For businesses to hire, investors to invest, entrepreneurs to take risks, and consumers to spend, they need to be able to keep more of their own money. No rewards, no risks: that only makes sense.
Unfortunately, the Obama administration does not share this philosophy. Included in its 2011 budget are several tax increases - on income, investment and businesses - even though the administration predicts the economy will not have picked up by the end of the year.
One proposed change to our tax laws that is particularly unfair and economically dangerous is to the so-called “dual capacity” rules - which tax companies that earn income in the United States and in other countries. Under current law, those companies are given a federal tax credit to offset the foreign taxes they pay on their foreign income. Under the president's 2011 budget, the tax credit will disappear for oil and gas companies. American energy companies will be taxed twice on any income they earn outside the United States.
Foreign companies, of course, will only be taxed once. Additionally, many major foreign corporations are heavily subsidized by their home governments, particularly in the energy sector. The dual capacity double tax may prove most damaging to our economy through its crushing impact on the one industry that fuels every other.

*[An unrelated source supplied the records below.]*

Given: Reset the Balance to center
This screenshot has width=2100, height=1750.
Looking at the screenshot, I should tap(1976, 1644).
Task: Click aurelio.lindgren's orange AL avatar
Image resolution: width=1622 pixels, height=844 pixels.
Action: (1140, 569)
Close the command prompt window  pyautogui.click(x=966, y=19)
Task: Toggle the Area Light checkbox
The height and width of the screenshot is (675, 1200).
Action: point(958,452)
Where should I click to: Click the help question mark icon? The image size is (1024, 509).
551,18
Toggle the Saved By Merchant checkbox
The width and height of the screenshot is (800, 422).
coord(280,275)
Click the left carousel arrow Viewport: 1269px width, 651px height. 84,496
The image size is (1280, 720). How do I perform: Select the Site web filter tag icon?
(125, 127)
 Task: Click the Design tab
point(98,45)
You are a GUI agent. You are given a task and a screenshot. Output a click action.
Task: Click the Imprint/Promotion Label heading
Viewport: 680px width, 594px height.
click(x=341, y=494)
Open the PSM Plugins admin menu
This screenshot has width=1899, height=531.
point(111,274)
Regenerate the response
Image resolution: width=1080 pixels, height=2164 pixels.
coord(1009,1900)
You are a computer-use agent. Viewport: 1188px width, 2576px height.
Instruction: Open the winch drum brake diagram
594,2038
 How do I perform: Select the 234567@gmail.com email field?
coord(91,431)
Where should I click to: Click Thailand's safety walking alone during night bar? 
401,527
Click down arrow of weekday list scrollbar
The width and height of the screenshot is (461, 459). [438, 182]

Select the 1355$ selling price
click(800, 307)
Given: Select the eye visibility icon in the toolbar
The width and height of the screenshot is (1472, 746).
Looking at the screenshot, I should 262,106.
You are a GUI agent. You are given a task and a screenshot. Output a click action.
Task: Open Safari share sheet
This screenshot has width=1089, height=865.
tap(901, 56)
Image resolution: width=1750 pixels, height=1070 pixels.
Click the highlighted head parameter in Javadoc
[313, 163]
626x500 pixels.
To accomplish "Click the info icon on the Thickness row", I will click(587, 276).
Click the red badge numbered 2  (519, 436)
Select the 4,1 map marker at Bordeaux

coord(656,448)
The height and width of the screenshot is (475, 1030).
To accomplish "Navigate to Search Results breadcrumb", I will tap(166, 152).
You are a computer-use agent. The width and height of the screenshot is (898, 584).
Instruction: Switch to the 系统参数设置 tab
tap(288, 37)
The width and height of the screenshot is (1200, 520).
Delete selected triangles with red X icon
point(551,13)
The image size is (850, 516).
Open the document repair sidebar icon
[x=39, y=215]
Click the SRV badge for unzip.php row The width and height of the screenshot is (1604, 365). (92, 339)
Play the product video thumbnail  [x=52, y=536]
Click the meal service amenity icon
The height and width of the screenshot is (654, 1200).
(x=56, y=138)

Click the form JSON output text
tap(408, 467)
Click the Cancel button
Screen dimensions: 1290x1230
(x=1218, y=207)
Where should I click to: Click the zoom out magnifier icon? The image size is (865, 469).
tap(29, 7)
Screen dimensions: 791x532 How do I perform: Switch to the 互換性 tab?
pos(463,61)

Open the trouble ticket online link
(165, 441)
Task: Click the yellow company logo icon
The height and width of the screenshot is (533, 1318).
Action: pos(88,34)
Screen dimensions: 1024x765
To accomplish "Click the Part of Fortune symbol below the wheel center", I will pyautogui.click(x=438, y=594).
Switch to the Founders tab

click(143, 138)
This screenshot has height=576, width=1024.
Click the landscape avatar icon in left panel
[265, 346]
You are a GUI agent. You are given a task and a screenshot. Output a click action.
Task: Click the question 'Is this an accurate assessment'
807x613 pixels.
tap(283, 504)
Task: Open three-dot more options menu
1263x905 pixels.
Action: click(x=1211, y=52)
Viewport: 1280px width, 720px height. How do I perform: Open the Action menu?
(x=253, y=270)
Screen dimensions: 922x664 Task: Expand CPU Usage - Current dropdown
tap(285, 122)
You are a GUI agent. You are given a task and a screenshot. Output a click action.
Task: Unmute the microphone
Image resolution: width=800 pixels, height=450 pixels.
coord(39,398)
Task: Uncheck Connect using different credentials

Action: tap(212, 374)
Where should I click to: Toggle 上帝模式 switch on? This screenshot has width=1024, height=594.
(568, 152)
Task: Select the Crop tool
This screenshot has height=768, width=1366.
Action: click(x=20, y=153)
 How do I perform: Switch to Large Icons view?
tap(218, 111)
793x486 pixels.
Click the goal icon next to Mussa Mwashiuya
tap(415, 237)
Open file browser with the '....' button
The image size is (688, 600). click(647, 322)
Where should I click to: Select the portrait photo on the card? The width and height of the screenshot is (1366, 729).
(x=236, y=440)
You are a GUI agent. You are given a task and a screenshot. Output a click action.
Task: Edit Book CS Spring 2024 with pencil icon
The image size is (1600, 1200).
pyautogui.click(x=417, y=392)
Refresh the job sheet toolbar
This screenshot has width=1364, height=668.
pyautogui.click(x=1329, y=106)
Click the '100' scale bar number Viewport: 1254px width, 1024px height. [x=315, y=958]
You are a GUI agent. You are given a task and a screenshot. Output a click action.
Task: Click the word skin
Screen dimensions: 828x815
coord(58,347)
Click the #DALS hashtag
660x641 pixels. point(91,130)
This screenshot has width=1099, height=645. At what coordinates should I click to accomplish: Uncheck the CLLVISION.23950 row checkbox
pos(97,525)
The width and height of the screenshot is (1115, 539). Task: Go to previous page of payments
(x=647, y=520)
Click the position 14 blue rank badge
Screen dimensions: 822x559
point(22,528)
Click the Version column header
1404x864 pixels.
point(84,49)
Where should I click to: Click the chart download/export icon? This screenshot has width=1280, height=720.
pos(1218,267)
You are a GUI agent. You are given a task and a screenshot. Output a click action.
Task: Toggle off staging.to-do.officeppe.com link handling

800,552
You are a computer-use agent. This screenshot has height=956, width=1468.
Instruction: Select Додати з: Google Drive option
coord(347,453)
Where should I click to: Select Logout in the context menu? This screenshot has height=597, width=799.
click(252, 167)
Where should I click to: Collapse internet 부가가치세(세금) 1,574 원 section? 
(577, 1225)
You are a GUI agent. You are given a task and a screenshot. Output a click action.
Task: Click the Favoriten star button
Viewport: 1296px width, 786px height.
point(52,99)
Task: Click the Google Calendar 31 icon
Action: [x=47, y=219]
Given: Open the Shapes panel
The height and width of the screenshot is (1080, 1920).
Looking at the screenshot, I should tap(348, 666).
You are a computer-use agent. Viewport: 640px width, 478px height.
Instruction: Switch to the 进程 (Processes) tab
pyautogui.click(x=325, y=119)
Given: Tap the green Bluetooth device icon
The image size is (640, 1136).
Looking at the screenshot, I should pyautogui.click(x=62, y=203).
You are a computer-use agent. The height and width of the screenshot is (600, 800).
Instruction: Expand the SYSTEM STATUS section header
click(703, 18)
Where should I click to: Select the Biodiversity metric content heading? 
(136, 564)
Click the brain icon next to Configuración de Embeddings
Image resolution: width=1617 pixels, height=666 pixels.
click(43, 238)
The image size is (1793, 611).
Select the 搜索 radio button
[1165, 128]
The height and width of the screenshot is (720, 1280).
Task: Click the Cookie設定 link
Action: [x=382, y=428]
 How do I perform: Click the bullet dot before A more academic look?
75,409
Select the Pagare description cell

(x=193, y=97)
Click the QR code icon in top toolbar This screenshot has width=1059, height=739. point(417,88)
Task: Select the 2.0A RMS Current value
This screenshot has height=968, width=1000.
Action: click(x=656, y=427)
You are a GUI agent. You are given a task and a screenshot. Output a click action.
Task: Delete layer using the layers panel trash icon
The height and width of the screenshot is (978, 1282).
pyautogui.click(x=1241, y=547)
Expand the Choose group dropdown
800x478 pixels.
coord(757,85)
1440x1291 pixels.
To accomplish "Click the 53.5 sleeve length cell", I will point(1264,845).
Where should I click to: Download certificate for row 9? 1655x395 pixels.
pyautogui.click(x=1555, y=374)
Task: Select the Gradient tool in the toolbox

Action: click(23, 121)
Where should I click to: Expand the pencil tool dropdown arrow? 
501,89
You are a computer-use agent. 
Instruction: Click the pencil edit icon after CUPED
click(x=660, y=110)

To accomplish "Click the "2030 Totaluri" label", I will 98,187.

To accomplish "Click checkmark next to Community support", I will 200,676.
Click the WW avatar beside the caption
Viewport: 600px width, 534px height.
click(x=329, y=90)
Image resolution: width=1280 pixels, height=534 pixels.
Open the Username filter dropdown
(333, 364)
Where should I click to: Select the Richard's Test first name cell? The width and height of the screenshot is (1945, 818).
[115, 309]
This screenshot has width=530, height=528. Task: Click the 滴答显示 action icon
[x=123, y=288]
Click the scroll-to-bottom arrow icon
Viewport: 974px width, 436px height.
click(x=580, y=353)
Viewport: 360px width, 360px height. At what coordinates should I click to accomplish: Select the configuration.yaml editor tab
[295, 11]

The foreign income double-tax President Obama's budget envisions would hamstring America's energy sector at the very moment we need our core industries to grow.
Energy is one of the best illustrations of the interconnectedness of the modern global economy. Cedar Rapids is fortunate to have the world's largest grain processing corporations and leading manufacturers. These industries rely heavily on energy usage, and depend on affordable prices. The Obama budget is therefore targeting those companies indirectly, by increasing their cost of business and forcing them to make budget cuts, which could mean job cuts.
These and other industrial leaders in the region rely heavily on energy products. Agriculture, manufacturing, shipping and related industries need fuel, and a lot of it, to operate. When energy prices rise - as they inevitably will if Congress raises taxes on energy companies - energy-intensive companies will take a hit. When companies make money, they use that money to hire and invest - that's how the economy grows.
Ask even the smallest business owner what happens when profits start to shrink. You cut back. That means job losses, wage cuts and maybe turning full-time employees into part-time employees. It means retrenching and not investing until the storm passes.
But this storm won't pass: the dual capacity tax hike, as currently envisioned, is permanent. The jobs killed by this new double tax may never come back.
Cedar Rapids cannot sustain a direct attack against many of its largest companies, an attack that also will directly benefit those companies' leading foreign competitors. Double taxation isn't fair, and in the middle of a recession, it isn't smart either.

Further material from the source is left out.